Start of Records provided

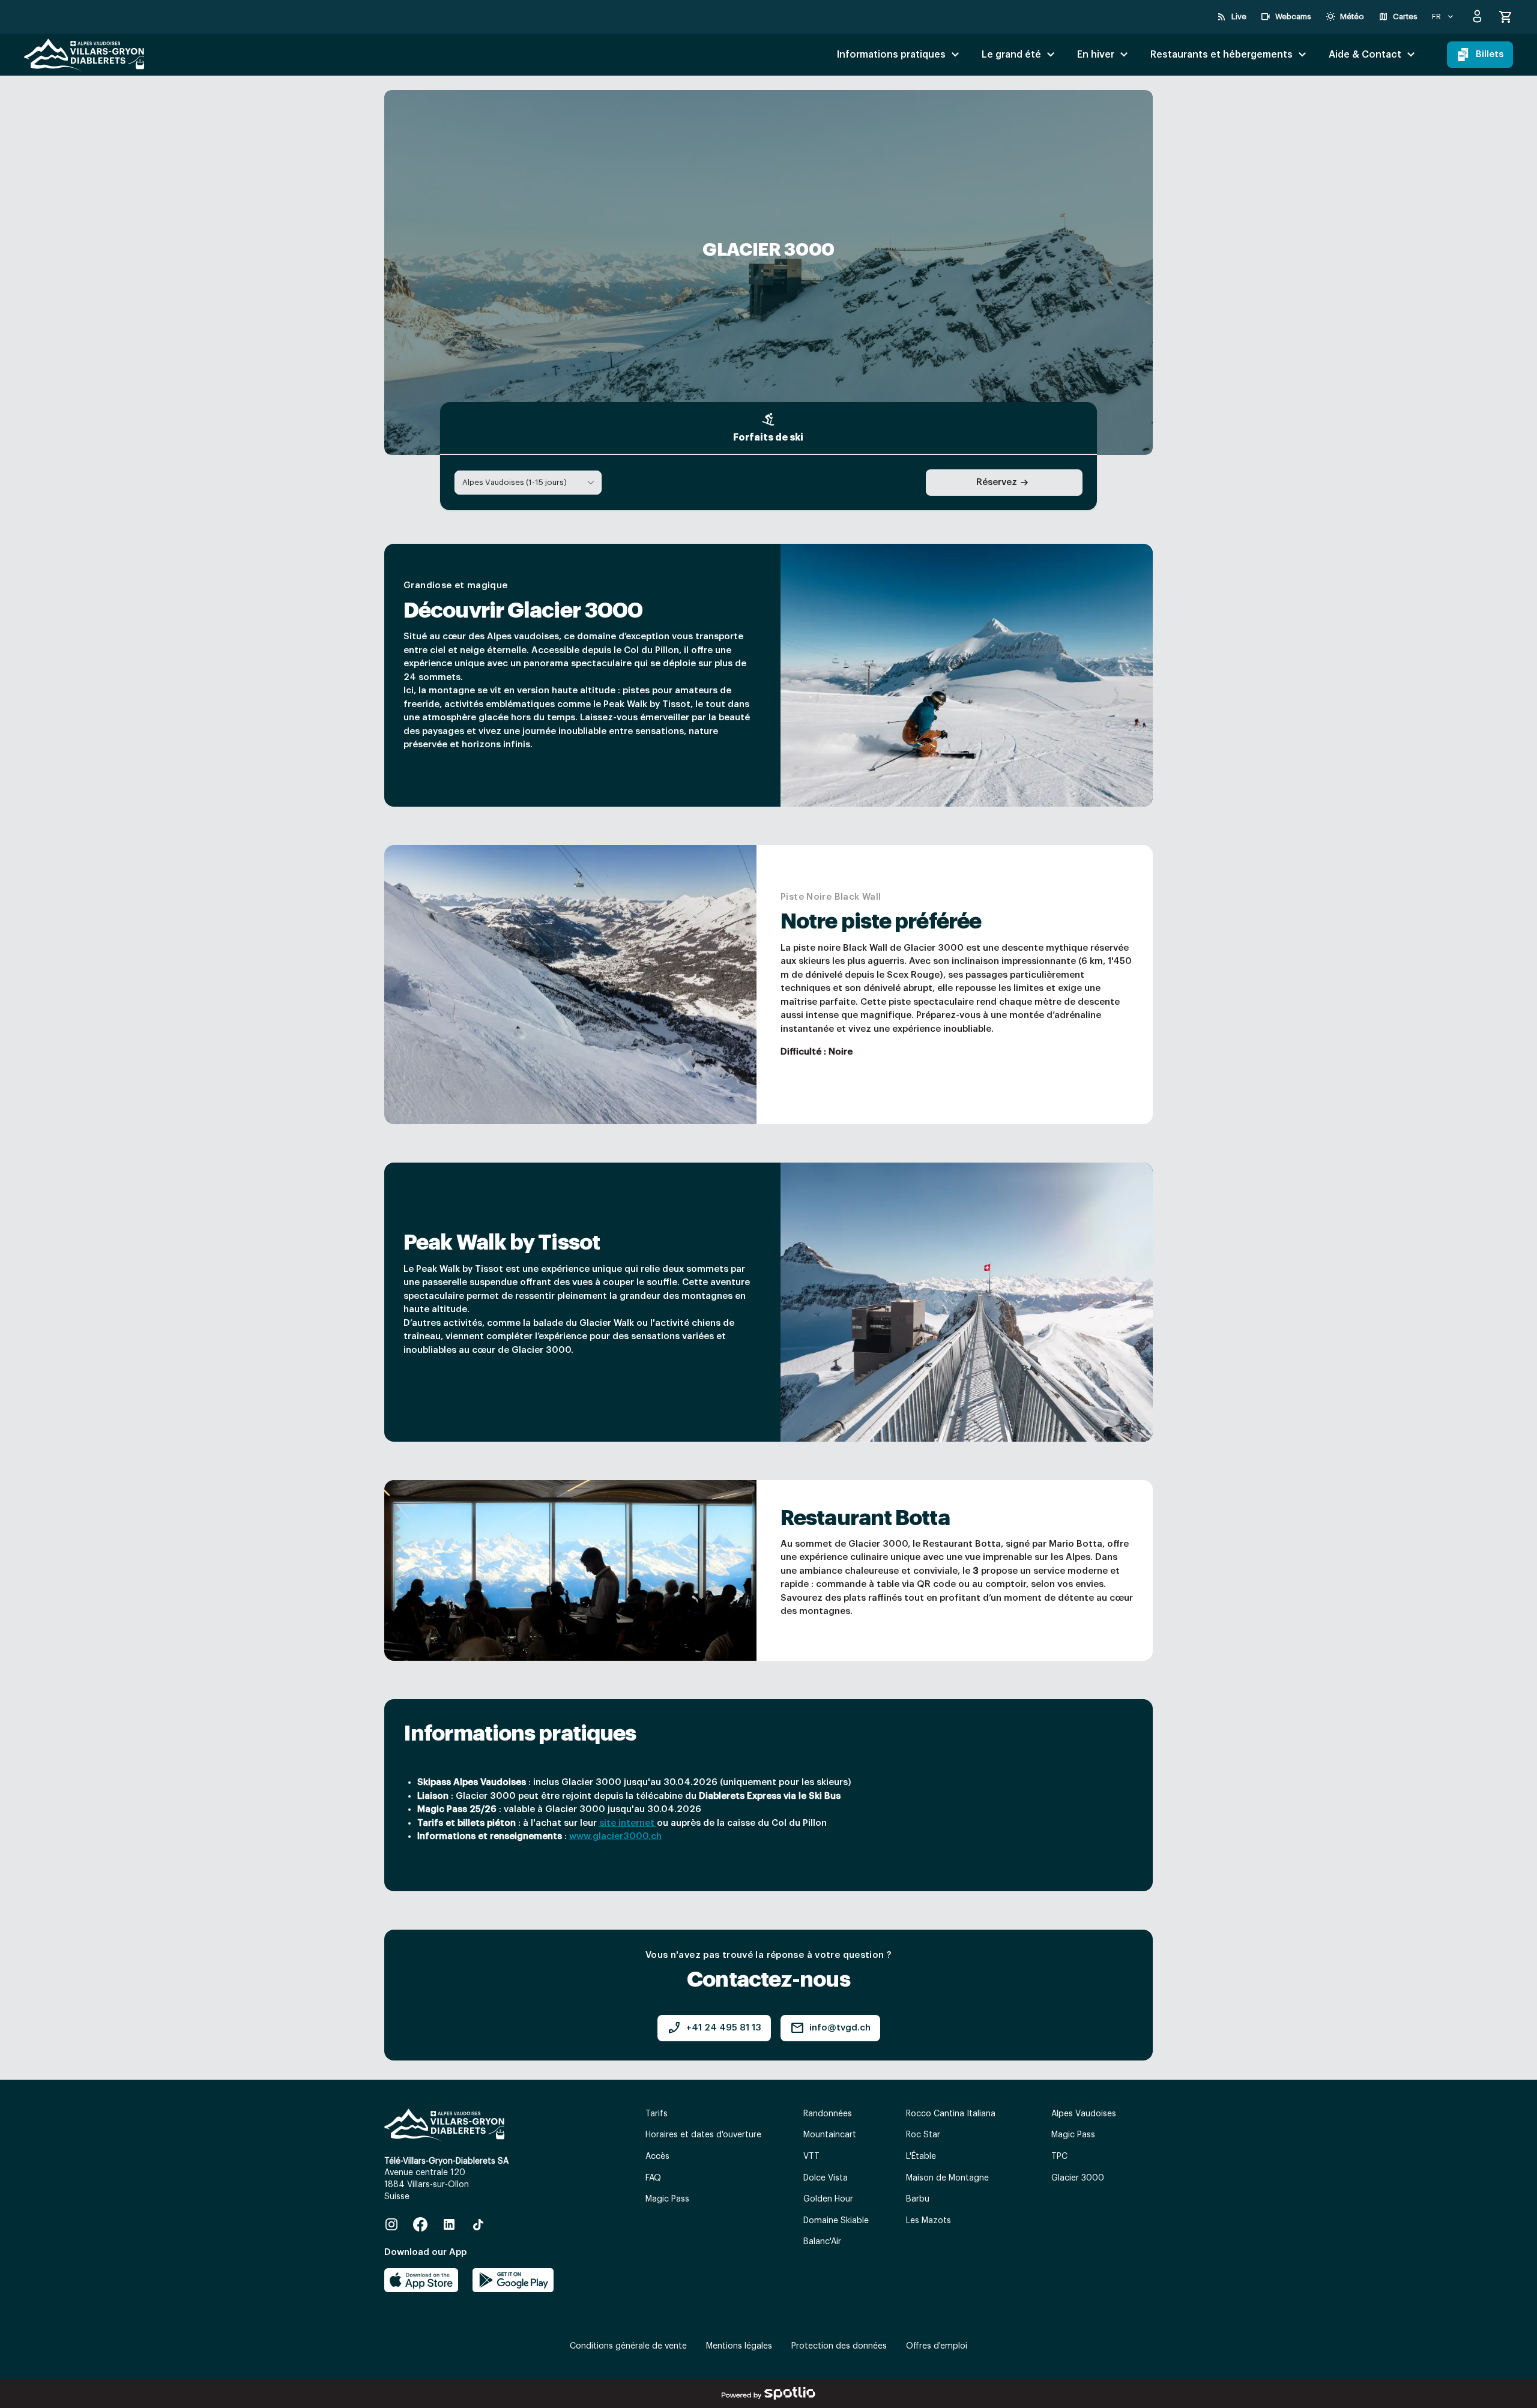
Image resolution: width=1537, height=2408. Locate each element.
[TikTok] (478, 2224)
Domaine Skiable (836, 2221)
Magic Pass (667, 2199)
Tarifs (656, 2114)
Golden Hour (828, 2199)
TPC (1059, 2156)
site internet (628, 1823)
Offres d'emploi (936, 2346)
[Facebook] (420, 2224)
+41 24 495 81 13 (714, 2028)
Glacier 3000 (1077, 2178)
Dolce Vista (825, 2178)
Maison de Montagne (947, 2178)
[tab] (768, 428)
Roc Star (923, 2135)
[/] (84, 54)
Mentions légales (739, 2346)
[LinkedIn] (449, 2224)
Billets (1489, 54)
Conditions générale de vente (628, 2346)
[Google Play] (513, 2280)
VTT (811, 2156)
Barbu (917, 2199)
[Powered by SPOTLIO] (768, 2393)
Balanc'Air (822, 2242)
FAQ (653, 2178)
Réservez (996, 482)
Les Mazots (928, 2221)
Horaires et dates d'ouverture (703, 2135)
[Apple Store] (421, 2280)
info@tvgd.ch (830, 2028)
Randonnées (827, 2114)
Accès (657, 2156)
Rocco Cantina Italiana (950, 2114)
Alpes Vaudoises (1083, 2114)
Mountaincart (829, 2135)
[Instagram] (391, 2224)
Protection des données (839, 2346)
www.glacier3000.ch (615, 1836)
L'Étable (921, 2156)
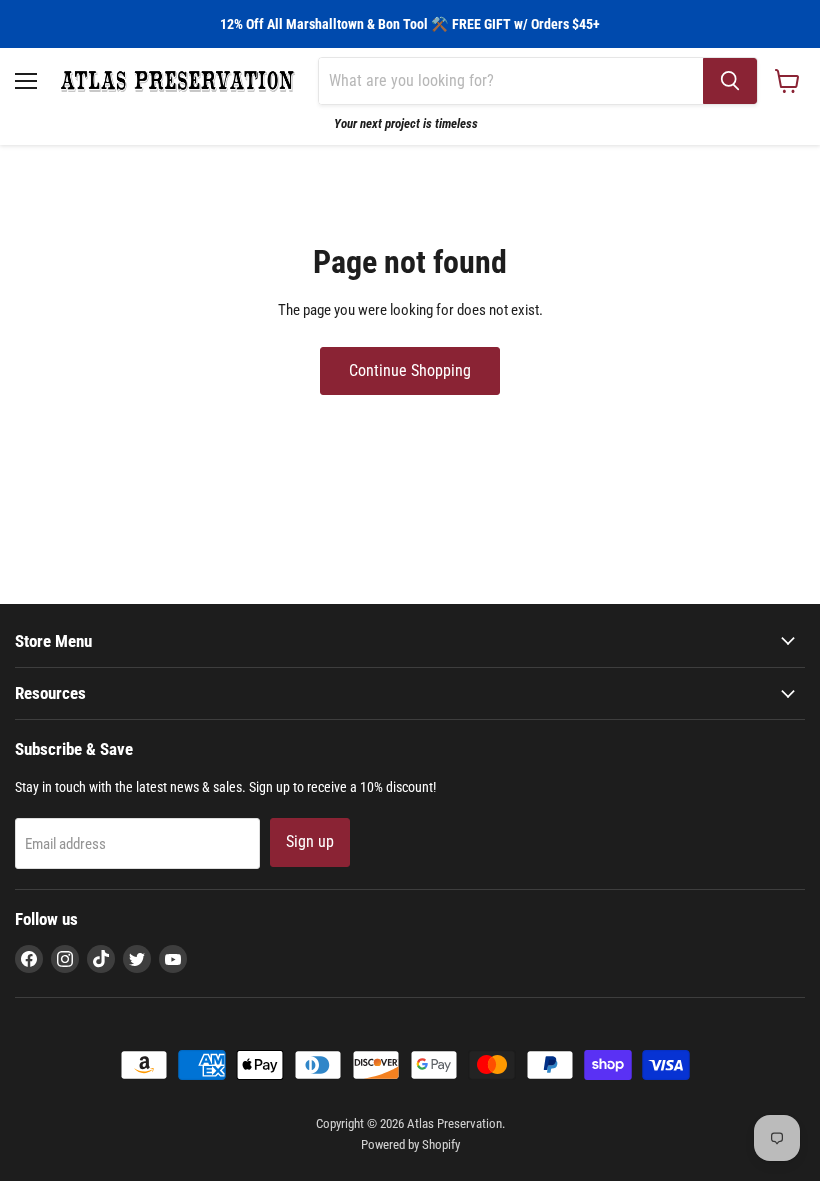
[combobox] (511, 81)
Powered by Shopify (410, 1144)
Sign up (310, 841)
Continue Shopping (410, 370)
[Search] (730, 81)
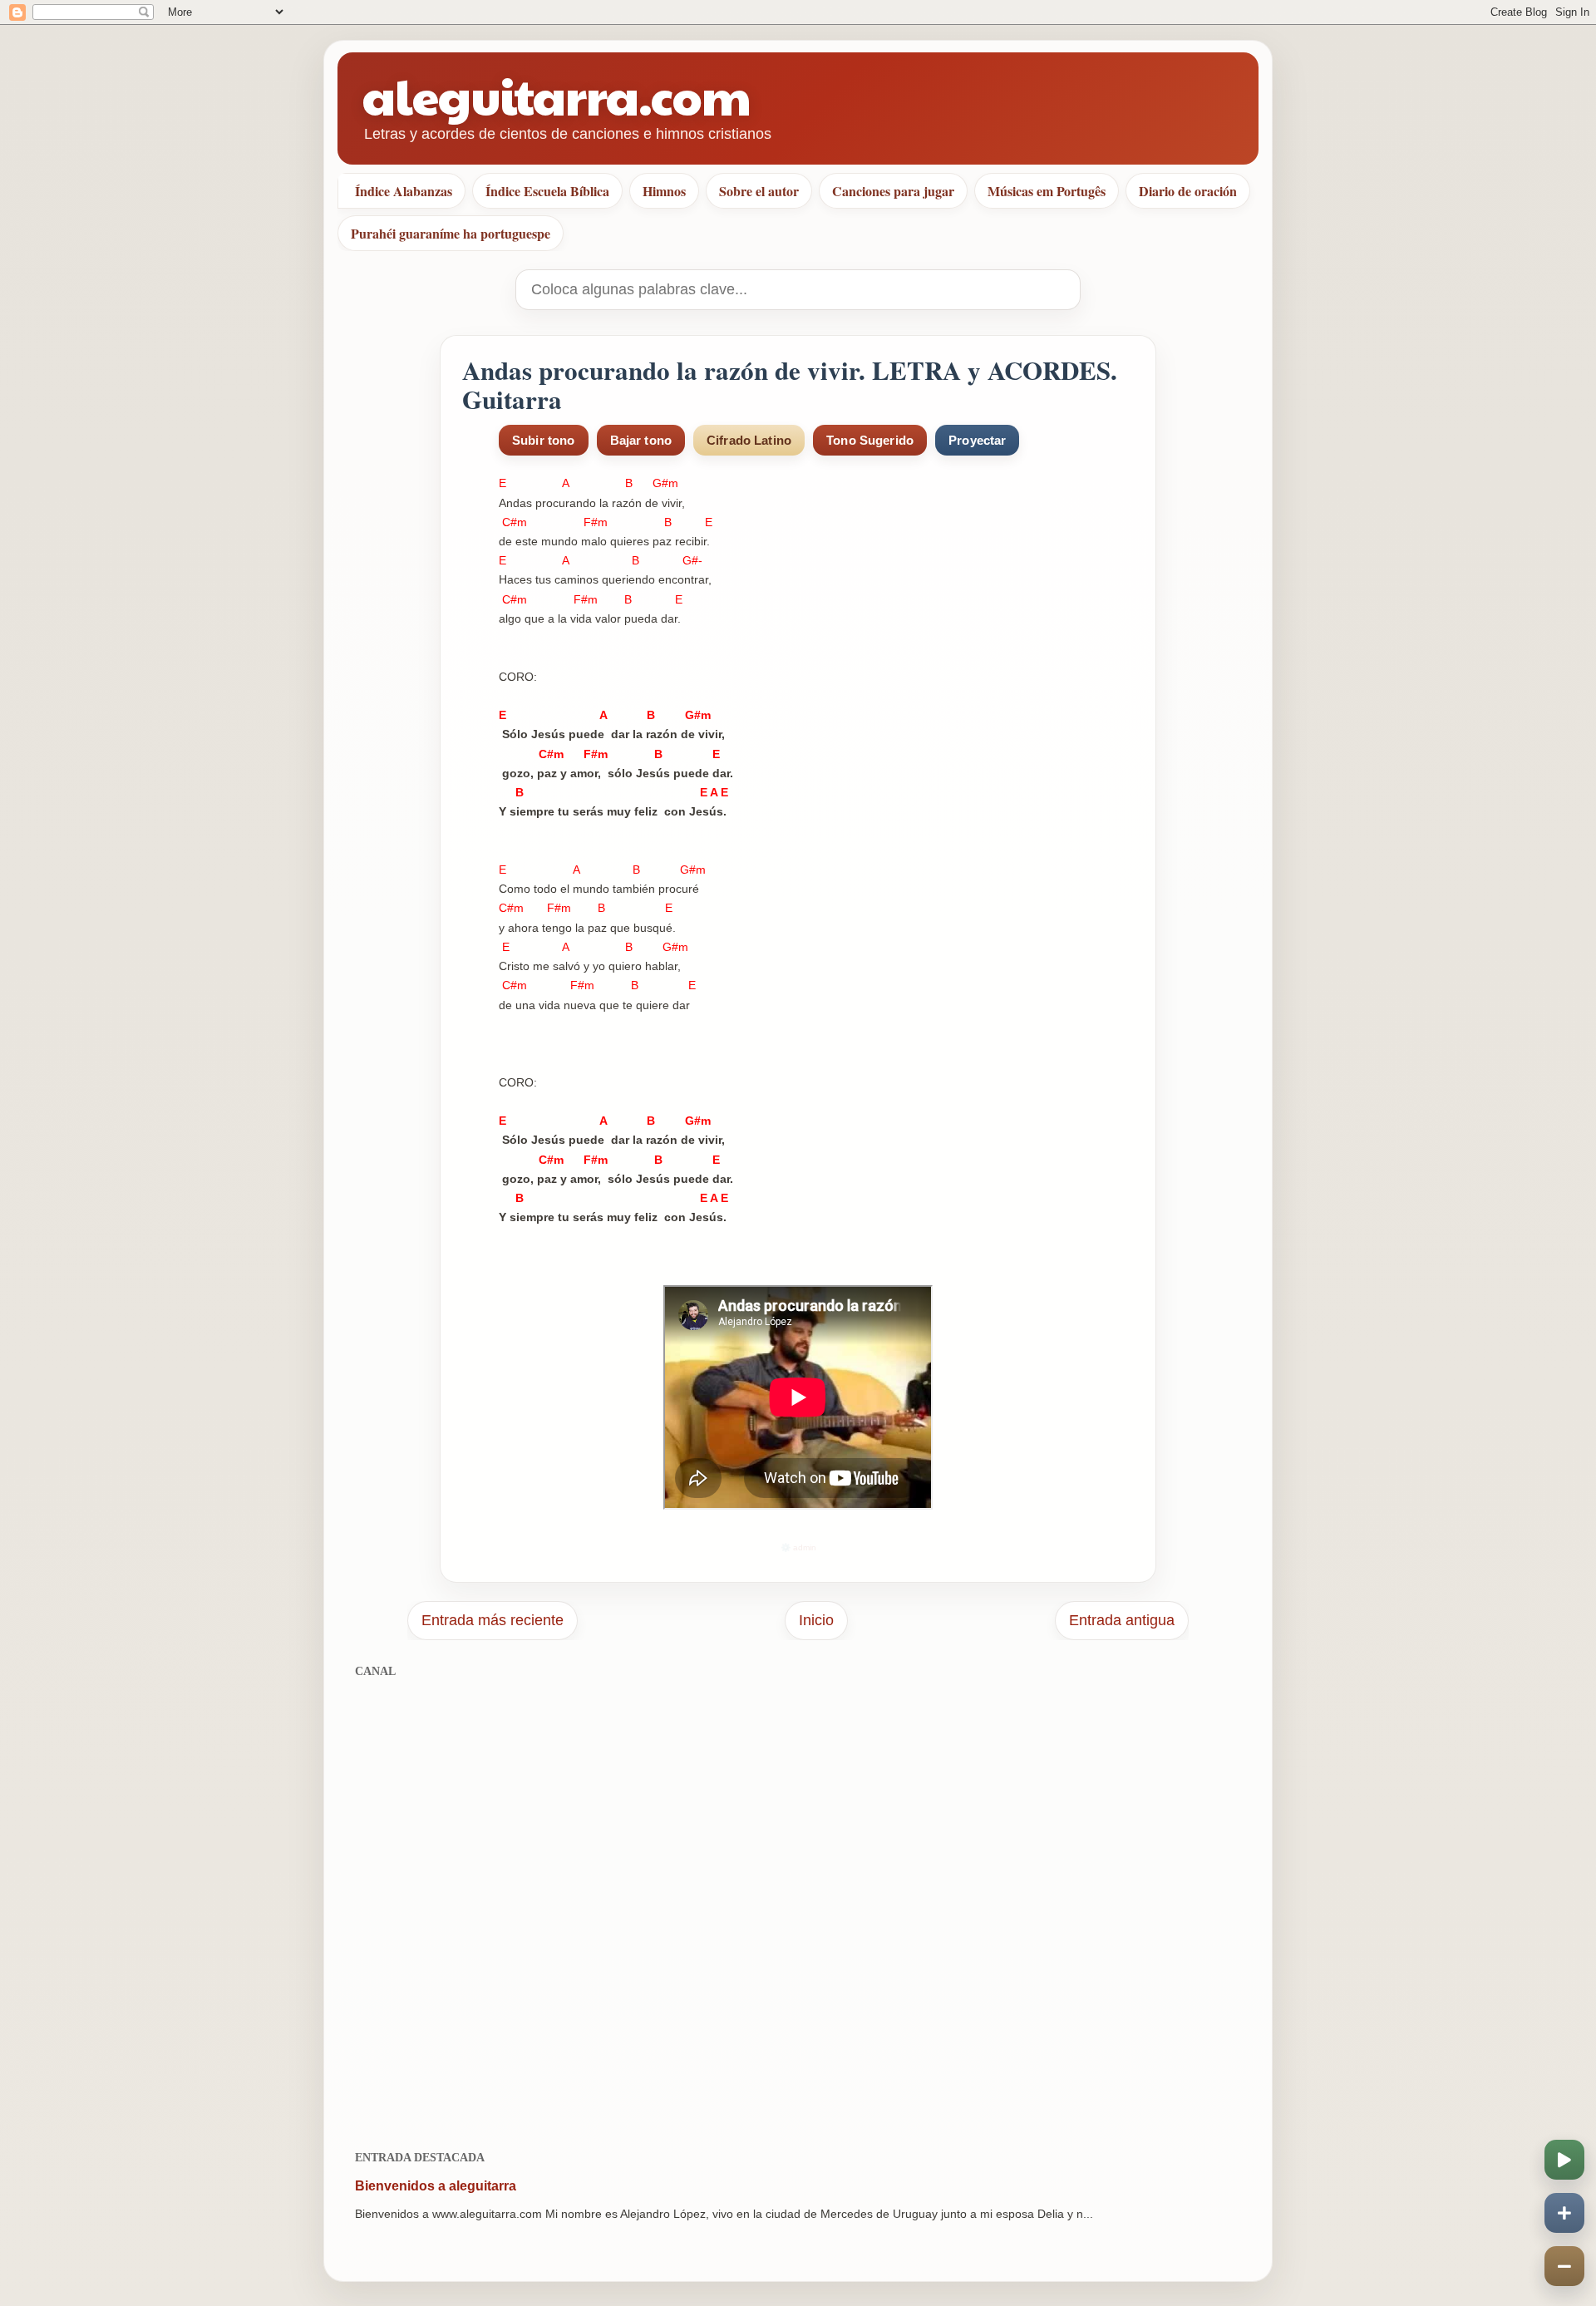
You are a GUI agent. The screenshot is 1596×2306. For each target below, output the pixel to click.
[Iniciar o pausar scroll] (1564, 2160)
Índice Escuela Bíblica (547, 190)
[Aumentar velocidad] (1564, 2213)
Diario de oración (1188, 190)
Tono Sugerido (870, 440)
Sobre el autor (759, 190)
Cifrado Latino (749, 440)
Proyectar (977, 440)
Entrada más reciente (492, 1620)
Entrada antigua (1122, 1620)
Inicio (816, 1620)
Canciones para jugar (893, 190)
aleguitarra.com (556, 95)
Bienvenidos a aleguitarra (435, 2186)
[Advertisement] (798, 1904)
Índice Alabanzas (403, 190)
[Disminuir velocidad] (1564, 2266)
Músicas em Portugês (1047, 190)
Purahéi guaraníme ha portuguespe (450, 233)
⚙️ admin (798, 1547)
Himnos (664, 190)
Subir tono (543, 440)
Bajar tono (641, 440)
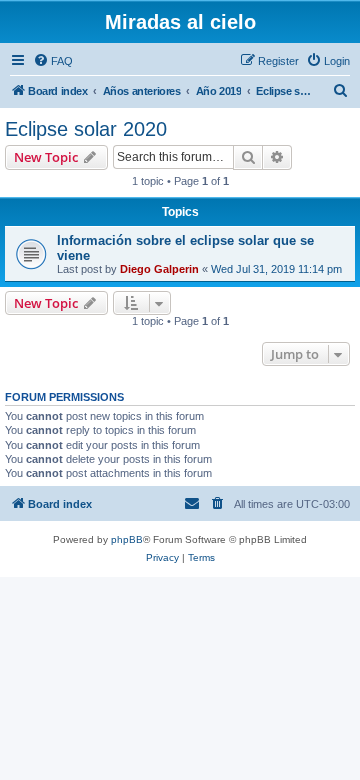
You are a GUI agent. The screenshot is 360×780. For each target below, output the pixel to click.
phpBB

End of Records provided

- _Task to carry out_
In your copy of the data above, leave out the pictures and repeat everything else exactly.

- _Answer to this exercise_
Image resolution: width=1537, height=2408. Locate each element.
[TikTok] (478, 2224)
Domaine Skiable (836, 2221)
Magic Pass (667, 2199)
Tarifs (656, 2114)
Golden Hour (828, 2199)
TPC (1059, 2156)
site internet (628, 1823)
Offres d'emploi (936, 2346)
[Facebook] (420, 2224)
+41 24 495 81 13 (714, 2028)
Glacier 3000 (1077, 2178)
Dolce Vista (825, 2178)
Maison de Montagne (947, 2178)
[tab] (768, 428)
Roc Star (923, 2135)
[/] (84, 54)
Mentions légales (739, 2346)
[LinkedIn] (449, 2224)
Billets (1489, 54)
Conditions générale de vente (628, 2346)
[Google Play] (513, 2280)
VTT (811, 2156)
Barbu (917, 2199)
[Powered by SPOTLIO] (768, 2393)
Balanc'Air (822, 2242)
FAQ (653, 2178)
Réservez (996, 482)
Les Mazots (928, 2221)
Horaires et dates d'ouverture (703, 2135)
[Apple Store] (421, 2280)
info@tvgd.ch (830, 2028)
Randonnées (827, 2114)
Accès (657, 2156)
Rocco Cantina Italiana (950, 2114)
Alpes Vaudoises (1083, 2114)
Mountaincart (829, 2135)
[Instagram] (391, 2224)
Protection des données (839, 2346)
www.glacier3000.ch (615, 1836)
L'Étable (921, 2156)
[combobox] (511, 81)
Powered by Shopify (410, 1144)
Sign up (310, 841)
Continue Shopping (410, 370)
[Search] (730, 81)
You are a GUI agent. The screenshot is 1596×2306. For each target below, output the pixel to click.
[Iniciar o pausar scroll] (1564, 2160)
Índice Escuela Bíblica (547, 190)
[Aumentar velocidad] (1564, 2213)
Diario de oración (1188, 190)
Tono Sugerido (870, 440)
Sobre el autor (759, 190)
Cifrado Latino (749, 440)
Proyectar (977, 440)
Entrada más reciente (492, 1620)
Entrada antigua (1122, 1620)
Inicio (816, 1620)
Canciones para jugar (893, 190)
aleguitarra.com (556, 95)
Bienvenidos a aleguitarra (435, 2186)
[Advertisement] (798, 1904)
Índice Alabanzas (403, 190)
[Disminuir velocidad] (1564, 2266)
Músicas em Portugês (1047, 190)
Purahéi guaraníme ha portuguespe (450, 233)
⚙️ admin (798, 1547)
Himnos (664, 190)
Subir tono (543, 440)
Bajar tono (641, 440)
You are a GUI agent. The screenshot is 360×780. For each target below, output the pixel to click.
phpBB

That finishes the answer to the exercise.